6. Derrida value: dynamical sensitivity
The Derrida value measures how perturbations propagate after one synchronous update. It is defined as the expected Hamming distance between updated states that initially differed in exactly one bit.
[9]:
derrida_exact = bn.get_derrida_value(EXACT=True)
derrida_approx = bn.get_derrida_value(nsim=2000)
print("Exact Derrida value:", derrida_exact)
print("Approximate Derrida value:", derrida_approx)
Exact Derrida value: 1.0
Approximate Derrida value: 0.9685
Interpretation:
Small Derrida values indicate ordered, stable dynamics.
Large Derrida values indicate sensitive or chaotic dynamics.

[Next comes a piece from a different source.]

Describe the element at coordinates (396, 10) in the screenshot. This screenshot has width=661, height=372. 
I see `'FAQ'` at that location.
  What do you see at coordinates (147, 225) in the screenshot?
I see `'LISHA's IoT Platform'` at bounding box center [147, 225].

Derrida values are closely related to average sensitivity of the update functions, and provide a complementary notion of robustness to basin-based measures.
7. Summary and outlook
In this tutorial you learned how to:
compute exact robustness measures for small Boolean networks,
interpret coherence and fragility at network, basin, and attractor levels,
approximate robustness measures for larger networks, and
assess dynamical sensitivity using the Derrida value.
Next steps: In Tutorial #9, we will move from global robustness measures to trajectory-based sensitivity analysis, including damage spreading, Hamming distance dynamics, and time-resolved perturbation experiments.